* [Exercise] The copy you return must begin at the line containing "Image resolution: width=637" and end at the final line of the listing below, with every picture left out.

+ + + +

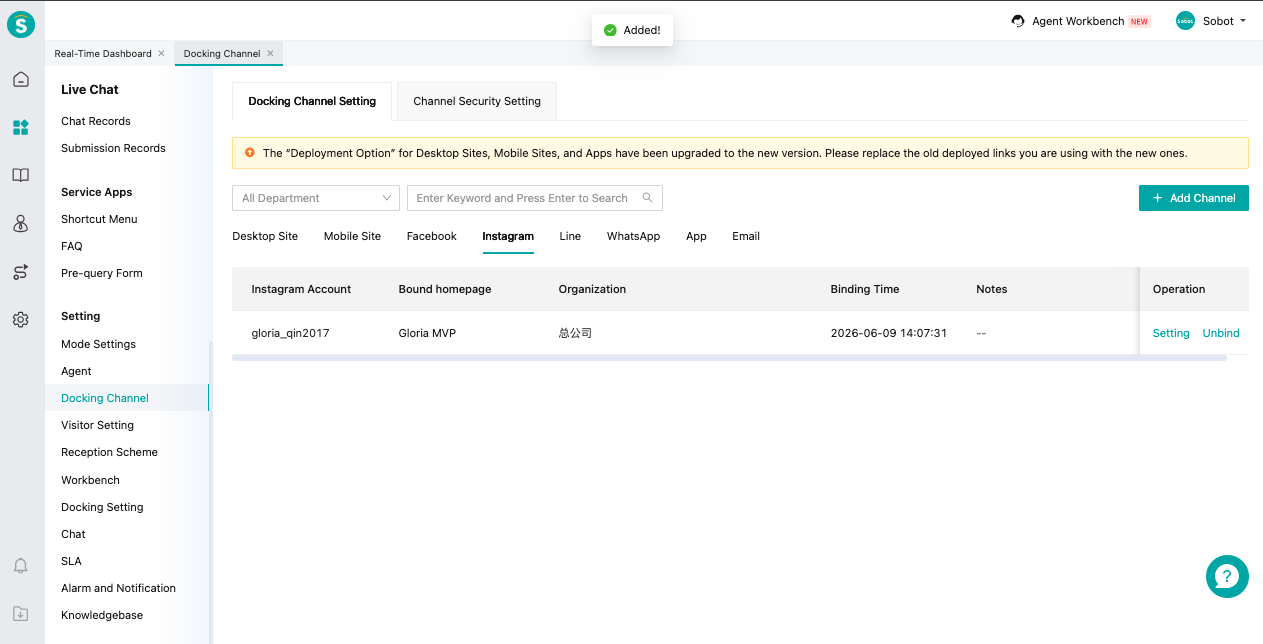1263x644 pixels.
Task: Close the Docking Channel tab
Action: pos(270,53)
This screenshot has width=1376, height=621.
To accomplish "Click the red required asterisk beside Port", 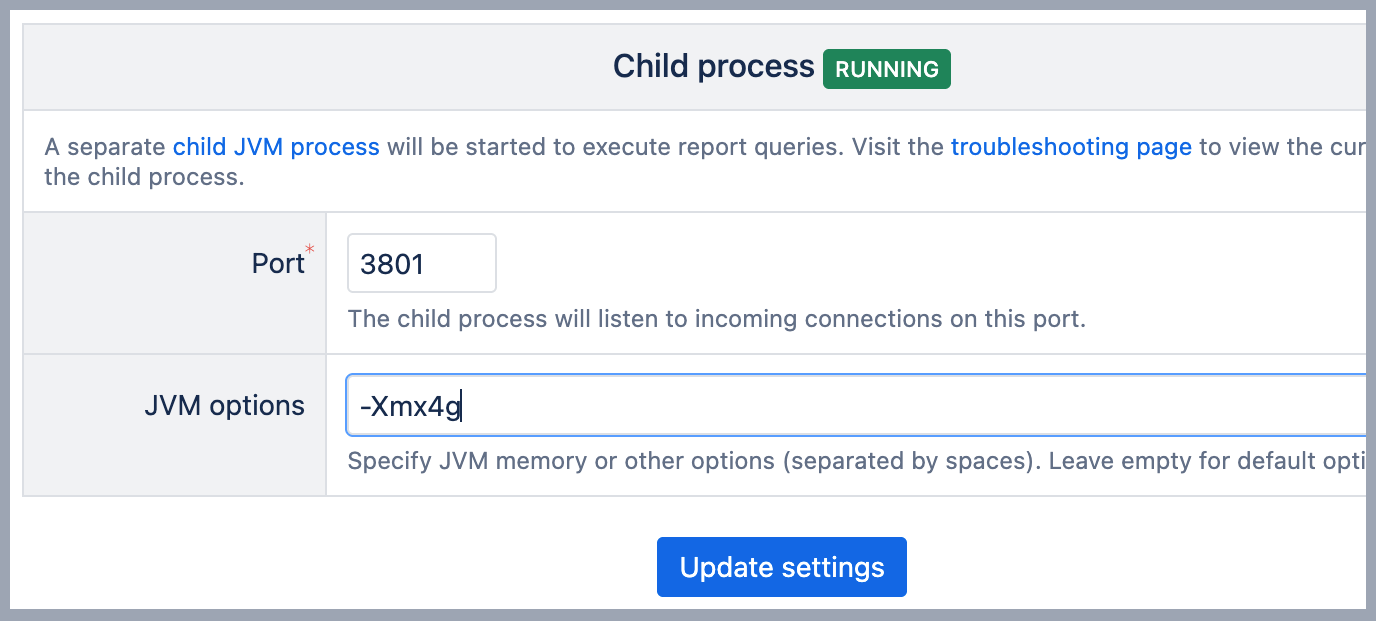I will (x=310, y=249).
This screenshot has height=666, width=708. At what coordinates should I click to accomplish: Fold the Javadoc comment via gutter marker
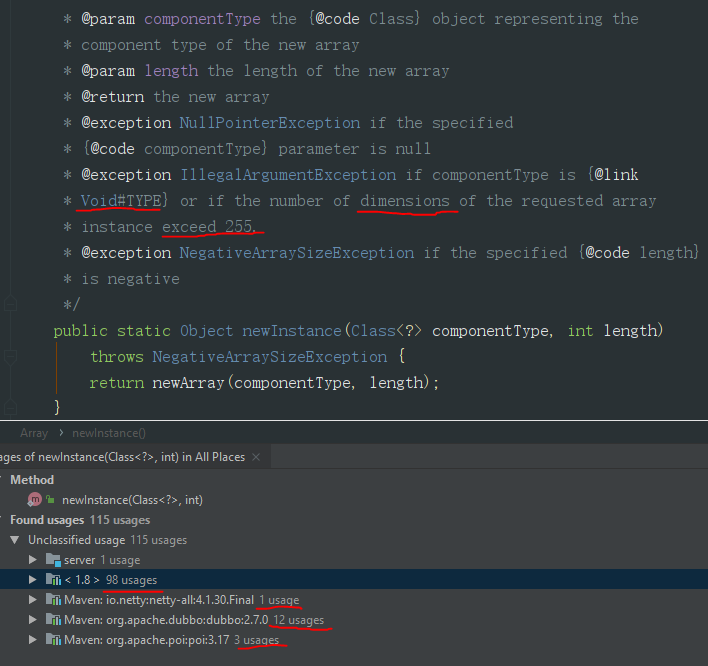coord(10,303)
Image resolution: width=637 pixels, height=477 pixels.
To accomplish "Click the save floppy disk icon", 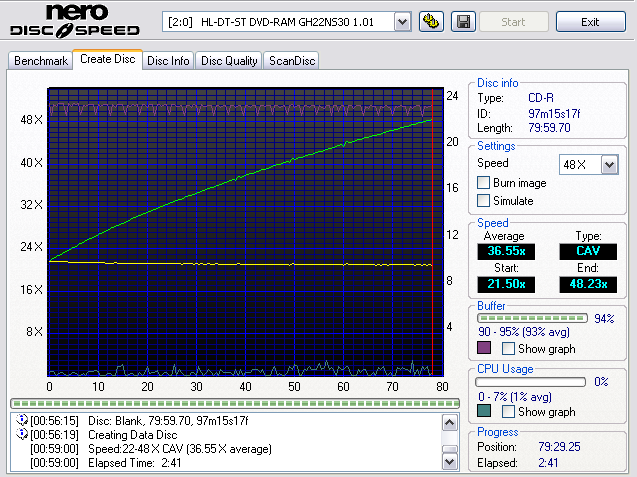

+ + + +

* [Written reply]
Image resolution: width=637 pixels, height=477 pixels.
To accomplish "Click the save floppy disk icon", 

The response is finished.